Task requirements — Only lines that contain the word "Uncheck" are to be returned from the data below.

Excerpted records —
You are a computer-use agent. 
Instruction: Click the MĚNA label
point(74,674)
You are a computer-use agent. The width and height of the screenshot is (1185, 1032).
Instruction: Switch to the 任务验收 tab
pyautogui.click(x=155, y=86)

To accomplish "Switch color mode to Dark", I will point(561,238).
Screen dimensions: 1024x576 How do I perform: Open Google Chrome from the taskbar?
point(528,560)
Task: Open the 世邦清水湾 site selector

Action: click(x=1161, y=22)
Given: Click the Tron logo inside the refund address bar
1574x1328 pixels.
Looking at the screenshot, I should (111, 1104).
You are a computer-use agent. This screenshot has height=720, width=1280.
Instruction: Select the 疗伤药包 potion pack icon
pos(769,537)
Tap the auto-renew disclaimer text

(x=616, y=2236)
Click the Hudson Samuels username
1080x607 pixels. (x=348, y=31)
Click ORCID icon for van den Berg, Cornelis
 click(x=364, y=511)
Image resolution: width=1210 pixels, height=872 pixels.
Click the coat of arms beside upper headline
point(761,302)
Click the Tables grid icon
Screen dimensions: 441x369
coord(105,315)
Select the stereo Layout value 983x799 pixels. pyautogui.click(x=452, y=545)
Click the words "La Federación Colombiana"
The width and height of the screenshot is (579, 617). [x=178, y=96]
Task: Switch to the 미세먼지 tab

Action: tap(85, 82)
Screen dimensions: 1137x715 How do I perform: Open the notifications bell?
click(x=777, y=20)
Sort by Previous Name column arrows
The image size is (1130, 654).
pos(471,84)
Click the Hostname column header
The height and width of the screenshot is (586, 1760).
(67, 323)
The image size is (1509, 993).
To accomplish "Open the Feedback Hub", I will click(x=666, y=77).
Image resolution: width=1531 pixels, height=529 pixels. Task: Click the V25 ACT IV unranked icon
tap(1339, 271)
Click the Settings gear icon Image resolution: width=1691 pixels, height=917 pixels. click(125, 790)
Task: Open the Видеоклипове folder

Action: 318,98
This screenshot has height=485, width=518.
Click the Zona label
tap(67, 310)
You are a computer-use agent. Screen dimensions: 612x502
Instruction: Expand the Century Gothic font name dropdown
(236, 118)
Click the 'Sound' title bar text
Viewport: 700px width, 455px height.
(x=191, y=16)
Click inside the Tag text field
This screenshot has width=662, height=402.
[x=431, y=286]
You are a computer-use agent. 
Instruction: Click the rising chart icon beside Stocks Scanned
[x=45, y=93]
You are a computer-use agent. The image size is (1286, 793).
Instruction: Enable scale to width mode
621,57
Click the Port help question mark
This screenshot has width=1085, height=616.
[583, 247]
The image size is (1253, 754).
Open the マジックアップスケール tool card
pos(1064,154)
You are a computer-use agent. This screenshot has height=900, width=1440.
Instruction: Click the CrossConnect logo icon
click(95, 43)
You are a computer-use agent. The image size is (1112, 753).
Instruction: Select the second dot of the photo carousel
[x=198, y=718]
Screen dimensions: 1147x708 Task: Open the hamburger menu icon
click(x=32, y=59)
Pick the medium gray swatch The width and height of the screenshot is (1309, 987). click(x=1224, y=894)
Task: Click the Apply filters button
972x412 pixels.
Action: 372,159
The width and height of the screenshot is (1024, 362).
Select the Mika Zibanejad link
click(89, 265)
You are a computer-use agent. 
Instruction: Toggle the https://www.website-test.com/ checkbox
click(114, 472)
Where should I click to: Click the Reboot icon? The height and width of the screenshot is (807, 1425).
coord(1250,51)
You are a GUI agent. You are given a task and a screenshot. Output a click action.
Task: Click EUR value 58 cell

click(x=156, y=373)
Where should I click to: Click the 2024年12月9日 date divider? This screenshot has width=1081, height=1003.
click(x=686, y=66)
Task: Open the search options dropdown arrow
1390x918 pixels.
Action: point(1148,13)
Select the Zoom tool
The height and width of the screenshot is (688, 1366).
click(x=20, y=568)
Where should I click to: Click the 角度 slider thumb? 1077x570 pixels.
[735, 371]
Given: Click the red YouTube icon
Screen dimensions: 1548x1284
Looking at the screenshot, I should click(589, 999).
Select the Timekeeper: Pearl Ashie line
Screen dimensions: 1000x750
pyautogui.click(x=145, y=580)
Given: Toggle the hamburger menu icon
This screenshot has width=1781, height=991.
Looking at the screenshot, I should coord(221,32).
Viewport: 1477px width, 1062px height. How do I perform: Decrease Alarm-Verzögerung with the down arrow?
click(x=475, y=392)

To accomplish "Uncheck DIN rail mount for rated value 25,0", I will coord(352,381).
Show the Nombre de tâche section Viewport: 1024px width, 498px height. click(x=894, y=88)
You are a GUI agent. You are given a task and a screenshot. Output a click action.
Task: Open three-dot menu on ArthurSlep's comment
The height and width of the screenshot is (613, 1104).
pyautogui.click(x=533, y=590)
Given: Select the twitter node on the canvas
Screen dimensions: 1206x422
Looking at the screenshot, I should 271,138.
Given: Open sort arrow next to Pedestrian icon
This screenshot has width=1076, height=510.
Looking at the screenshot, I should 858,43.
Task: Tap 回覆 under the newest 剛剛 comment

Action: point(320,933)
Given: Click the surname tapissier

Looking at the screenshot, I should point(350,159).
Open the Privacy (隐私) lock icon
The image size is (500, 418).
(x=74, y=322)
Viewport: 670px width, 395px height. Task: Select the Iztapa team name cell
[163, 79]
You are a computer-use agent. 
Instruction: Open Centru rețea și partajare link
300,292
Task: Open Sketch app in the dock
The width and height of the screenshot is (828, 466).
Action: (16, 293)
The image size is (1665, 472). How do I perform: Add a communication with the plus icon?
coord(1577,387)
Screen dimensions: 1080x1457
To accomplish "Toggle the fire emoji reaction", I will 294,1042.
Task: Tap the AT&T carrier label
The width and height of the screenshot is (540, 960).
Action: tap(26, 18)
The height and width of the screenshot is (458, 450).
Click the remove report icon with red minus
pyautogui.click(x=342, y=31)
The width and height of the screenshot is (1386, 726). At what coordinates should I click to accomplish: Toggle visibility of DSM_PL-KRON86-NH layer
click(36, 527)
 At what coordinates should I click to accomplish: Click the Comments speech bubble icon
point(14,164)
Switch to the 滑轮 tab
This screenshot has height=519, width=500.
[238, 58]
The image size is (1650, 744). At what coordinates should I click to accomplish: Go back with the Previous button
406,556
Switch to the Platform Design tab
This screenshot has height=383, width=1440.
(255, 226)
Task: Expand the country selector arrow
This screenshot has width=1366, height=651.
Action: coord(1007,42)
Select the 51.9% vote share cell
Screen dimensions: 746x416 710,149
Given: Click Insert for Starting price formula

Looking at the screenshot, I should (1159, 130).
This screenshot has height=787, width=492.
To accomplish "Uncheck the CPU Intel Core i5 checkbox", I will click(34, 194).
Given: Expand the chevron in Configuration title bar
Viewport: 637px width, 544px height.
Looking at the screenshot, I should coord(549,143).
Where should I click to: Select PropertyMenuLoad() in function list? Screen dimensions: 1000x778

Solution below —
To accomplish "Uncheck DIN rail mount for rated value 25,0", I will coord(352,381).
To accomplish "Uncheck the CPU Intel Core i5 checkbox", I will click(34, 194).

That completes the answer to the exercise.